■ REQUIRED ACTION
When you find the line with "Eheim Parts (1315, 189)" among the records below, reproduce it and each line after it exactly, ending with the line with "(800) 997 8785 (163, 8)".

■ RECORDS FOR PROCESSING
↓

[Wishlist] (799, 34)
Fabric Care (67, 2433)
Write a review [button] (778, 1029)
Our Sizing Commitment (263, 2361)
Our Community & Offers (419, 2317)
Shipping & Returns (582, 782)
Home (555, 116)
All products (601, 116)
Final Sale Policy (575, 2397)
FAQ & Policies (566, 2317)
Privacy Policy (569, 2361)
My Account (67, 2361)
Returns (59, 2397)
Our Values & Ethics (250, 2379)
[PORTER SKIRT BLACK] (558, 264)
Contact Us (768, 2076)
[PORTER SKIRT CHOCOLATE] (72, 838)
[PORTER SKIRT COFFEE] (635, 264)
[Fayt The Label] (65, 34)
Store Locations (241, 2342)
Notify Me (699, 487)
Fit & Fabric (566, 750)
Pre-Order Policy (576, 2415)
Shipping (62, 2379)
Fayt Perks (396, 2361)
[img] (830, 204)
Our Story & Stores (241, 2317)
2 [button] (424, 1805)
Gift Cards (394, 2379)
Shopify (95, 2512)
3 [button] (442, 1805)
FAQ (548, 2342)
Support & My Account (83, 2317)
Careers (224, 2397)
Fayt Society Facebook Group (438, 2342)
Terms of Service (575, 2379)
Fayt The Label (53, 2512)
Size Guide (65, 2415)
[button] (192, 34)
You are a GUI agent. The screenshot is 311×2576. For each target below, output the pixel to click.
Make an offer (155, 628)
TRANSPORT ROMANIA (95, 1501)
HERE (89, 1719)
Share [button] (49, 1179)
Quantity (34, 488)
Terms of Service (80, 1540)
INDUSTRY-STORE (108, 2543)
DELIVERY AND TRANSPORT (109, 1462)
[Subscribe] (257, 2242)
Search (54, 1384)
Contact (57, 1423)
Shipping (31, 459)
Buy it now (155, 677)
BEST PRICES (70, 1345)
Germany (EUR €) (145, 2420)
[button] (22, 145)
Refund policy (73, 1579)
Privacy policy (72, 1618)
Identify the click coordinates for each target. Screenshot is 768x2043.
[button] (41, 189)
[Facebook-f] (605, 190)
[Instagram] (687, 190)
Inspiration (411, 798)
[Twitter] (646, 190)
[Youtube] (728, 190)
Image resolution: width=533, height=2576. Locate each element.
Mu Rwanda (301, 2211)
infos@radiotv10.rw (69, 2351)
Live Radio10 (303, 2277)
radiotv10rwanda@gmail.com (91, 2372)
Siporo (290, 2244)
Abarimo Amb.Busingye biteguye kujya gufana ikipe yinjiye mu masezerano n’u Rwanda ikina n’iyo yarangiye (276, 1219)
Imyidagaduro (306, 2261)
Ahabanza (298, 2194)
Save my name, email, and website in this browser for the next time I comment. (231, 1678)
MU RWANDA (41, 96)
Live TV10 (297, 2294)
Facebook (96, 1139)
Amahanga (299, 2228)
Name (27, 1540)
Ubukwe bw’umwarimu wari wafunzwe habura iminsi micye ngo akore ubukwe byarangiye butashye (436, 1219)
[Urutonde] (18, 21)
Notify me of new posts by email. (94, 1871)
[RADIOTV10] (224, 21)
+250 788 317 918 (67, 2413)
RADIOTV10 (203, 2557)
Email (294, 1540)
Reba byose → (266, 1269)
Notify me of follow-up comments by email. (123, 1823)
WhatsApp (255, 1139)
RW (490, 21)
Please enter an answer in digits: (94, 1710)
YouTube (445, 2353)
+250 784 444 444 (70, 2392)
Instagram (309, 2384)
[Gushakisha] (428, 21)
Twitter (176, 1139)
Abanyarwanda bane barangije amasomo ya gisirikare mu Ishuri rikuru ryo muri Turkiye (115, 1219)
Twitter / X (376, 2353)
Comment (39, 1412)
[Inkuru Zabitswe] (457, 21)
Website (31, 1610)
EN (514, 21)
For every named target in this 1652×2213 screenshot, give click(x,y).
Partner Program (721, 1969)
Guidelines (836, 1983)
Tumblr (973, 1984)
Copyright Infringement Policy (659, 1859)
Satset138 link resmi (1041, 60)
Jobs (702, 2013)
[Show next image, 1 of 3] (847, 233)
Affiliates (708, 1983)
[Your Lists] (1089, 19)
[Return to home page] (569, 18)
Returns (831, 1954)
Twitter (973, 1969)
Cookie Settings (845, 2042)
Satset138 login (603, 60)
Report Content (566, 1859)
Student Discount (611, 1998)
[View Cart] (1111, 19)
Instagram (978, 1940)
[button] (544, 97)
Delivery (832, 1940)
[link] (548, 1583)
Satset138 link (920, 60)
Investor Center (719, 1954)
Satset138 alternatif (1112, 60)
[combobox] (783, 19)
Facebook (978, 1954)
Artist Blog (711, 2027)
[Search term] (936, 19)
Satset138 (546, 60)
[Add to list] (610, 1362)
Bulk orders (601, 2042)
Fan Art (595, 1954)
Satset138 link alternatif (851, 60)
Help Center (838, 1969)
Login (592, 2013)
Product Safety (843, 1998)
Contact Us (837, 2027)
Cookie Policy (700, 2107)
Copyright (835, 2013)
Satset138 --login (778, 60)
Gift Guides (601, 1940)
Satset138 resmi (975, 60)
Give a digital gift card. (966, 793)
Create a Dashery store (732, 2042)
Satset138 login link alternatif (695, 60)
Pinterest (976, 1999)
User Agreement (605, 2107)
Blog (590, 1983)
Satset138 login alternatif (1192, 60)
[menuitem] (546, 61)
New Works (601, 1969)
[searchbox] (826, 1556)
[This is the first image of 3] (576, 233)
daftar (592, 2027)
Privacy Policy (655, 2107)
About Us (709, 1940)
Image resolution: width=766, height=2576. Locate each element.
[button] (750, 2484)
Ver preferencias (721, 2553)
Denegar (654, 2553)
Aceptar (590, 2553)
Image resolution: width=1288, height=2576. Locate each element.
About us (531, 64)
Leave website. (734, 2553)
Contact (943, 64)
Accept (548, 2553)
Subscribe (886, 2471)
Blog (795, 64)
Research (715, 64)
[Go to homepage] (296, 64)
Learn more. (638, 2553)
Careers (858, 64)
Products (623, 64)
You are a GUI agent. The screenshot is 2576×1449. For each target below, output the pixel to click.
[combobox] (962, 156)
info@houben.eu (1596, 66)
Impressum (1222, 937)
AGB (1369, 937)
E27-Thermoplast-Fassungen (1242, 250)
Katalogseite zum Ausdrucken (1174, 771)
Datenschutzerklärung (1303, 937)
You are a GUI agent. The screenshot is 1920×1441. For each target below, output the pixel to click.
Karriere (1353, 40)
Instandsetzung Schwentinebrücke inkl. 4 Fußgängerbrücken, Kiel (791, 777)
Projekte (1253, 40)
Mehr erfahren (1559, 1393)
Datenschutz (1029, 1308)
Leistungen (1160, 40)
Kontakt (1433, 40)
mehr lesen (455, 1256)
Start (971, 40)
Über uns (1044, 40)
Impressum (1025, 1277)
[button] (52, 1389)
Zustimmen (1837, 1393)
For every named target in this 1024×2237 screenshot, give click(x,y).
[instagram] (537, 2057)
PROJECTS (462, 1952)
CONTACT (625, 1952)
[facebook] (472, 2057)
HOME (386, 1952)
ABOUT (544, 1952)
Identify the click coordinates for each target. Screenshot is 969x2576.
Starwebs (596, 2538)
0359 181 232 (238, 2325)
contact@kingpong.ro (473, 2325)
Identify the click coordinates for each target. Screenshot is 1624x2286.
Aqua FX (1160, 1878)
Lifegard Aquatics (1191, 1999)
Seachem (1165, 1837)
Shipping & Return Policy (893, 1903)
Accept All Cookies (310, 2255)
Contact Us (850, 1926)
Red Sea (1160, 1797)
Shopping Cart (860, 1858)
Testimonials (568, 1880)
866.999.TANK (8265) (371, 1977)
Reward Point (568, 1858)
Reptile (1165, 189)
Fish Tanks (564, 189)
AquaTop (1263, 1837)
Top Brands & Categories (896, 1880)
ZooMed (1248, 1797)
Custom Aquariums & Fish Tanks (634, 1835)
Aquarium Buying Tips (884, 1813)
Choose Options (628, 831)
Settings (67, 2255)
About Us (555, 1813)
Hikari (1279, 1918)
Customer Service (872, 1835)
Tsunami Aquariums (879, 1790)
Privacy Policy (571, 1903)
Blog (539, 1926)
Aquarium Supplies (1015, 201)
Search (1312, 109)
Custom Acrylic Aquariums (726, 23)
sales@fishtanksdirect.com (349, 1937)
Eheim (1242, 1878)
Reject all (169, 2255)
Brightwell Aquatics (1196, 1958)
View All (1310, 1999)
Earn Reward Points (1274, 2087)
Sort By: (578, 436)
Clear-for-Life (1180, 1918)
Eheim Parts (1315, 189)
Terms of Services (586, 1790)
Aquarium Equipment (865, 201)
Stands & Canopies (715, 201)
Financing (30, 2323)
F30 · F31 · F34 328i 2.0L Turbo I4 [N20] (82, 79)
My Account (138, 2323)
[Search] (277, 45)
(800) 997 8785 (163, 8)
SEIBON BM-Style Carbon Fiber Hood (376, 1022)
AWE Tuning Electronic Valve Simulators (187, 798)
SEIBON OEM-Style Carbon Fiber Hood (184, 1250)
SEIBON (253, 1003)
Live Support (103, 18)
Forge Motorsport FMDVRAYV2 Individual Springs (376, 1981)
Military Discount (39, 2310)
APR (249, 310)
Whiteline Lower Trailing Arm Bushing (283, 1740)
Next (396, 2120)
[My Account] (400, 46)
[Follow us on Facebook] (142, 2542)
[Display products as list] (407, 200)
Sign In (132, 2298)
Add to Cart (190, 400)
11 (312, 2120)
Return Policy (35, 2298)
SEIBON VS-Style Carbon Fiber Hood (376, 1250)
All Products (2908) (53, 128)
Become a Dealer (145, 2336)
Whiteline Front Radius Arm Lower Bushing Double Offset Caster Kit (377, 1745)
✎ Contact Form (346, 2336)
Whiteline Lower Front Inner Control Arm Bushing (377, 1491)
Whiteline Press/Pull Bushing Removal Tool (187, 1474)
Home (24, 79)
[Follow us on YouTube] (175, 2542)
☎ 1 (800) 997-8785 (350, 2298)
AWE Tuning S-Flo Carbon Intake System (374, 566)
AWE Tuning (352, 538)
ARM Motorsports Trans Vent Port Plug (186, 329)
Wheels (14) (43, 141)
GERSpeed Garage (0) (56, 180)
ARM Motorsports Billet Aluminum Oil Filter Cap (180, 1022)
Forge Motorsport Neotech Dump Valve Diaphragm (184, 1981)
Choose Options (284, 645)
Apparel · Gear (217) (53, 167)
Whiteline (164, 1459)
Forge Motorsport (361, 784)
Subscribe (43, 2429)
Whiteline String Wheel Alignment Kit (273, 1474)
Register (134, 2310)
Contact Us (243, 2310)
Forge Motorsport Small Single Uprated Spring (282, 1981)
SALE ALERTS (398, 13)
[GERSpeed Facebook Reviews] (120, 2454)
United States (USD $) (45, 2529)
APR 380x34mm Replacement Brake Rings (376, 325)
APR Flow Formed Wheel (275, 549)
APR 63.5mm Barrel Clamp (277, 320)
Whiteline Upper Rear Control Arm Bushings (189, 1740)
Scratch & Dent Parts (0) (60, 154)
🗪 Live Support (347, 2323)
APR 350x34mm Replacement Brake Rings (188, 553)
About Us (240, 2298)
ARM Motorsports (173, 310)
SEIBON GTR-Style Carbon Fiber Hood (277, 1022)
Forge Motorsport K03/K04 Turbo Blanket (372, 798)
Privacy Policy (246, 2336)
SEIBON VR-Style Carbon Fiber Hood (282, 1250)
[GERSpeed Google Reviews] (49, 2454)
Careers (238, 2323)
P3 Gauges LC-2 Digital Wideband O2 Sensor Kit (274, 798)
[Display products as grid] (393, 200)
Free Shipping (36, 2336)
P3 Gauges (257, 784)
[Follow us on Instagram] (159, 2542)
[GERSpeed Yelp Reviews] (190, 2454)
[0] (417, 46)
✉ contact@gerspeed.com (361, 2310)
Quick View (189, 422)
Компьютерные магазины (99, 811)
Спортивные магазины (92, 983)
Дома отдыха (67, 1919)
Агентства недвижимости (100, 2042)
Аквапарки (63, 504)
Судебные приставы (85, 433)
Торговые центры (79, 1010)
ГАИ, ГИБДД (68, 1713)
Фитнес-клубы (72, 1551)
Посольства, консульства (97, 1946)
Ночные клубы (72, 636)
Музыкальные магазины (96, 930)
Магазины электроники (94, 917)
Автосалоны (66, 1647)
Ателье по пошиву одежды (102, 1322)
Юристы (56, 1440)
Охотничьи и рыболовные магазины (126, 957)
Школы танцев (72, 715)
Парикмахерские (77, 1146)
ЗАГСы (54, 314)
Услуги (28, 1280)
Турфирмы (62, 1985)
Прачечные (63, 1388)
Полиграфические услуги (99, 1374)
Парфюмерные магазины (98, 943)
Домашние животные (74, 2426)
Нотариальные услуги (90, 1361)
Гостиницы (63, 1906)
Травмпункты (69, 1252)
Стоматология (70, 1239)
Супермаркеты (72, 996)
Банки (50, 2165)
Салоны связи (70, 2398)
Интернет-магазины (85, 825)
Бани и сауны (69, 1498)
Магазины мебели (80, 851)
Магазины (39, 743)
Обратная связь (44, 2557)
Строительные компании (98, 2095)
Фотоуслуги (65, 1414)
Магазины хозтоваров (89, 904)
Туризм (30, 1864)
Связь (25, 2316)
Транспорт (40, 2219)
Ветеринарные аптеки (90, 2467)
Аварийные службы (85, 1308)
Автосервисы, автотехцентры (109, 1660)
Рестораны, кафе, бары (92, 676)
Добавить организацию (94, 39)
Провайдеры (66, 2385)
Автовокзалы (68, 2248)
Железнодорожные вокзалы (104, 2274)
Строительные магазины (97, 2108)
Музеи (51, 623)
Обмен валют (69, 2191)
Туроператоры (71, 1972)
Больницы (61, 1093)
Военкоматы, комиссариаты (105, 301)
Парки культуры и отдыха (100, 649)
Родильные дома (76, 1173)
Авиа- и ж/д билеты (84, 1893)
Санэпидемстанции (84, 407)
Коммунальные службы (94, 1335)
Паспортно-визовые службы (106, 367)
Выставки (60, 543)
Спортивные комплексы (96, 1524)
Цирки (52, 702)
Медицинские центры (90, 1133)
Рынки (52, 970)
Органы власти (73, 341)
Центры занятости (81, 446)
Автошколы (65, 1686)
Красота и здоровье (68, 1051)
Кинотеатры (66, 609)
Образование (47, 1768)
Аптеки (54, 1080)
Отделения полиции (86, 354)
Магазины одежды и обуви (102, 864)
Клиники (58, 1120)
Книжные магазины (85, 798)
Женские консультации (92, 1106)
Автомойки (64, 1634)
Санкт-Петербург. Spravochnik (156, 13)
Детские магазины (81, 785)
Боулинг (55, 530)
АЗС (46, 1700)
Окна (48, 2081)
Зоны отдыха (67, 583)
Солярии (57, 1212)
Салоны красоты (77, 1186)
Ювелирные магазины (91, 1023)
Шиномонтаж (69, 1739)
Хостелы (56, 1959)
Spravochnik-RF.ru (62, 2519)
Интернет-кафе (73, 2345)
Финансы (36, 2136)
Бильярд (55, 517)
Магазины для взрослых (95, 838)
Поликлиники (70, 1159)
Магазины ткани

↑

■ ANSWER
Eheim Parts (1315, 189)
Terms of Services (586, 1790)
Aquarium Equipment (865, 201)
Stands & Canopies (715, 201)
Financing (30, 2323)
F30 · F31 · F34 328i 2.0L Turbo I4 [N20] (82, 79)
My Account (138, 2323)
[Search] (277, 45)
(800) 997 8785 (163, 8)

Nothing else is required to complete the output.